• [What is needed] Copy every line of the records below word for word, leaving out the pictures.

• [Dataset entries]
● ● ● ● ● ● ●

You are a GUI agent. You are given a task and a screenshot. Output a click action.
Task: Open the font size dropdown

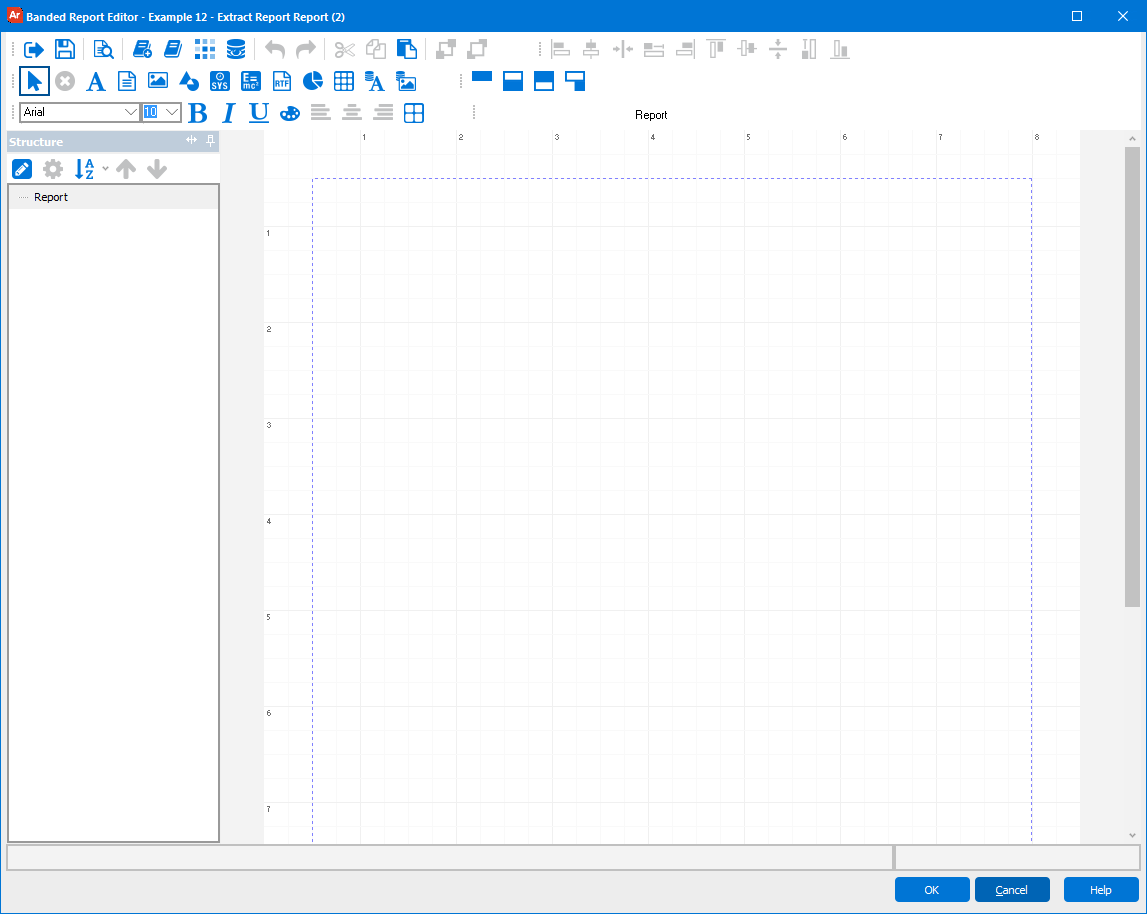(x=171, y=112)
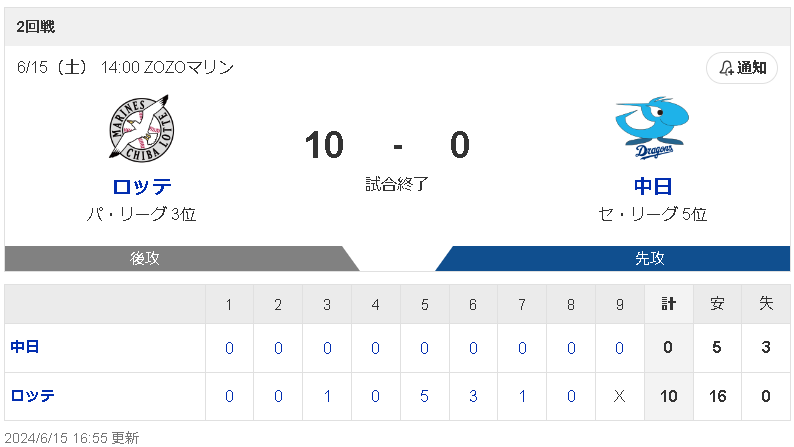Click the Chunichi Dragons team logo
Screen dimensions: 794x447
point(653,129)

● ● ● ● ● ● ●

• [Solution to this problem]
You are a GUI agent. You are given a task and a screenshot. Output a click action.
Task: Open the font size dropdown

(x=171, y=112)
Click the Chunichi Dragons team logo
Screen dimensions: 794x447
point(653,129)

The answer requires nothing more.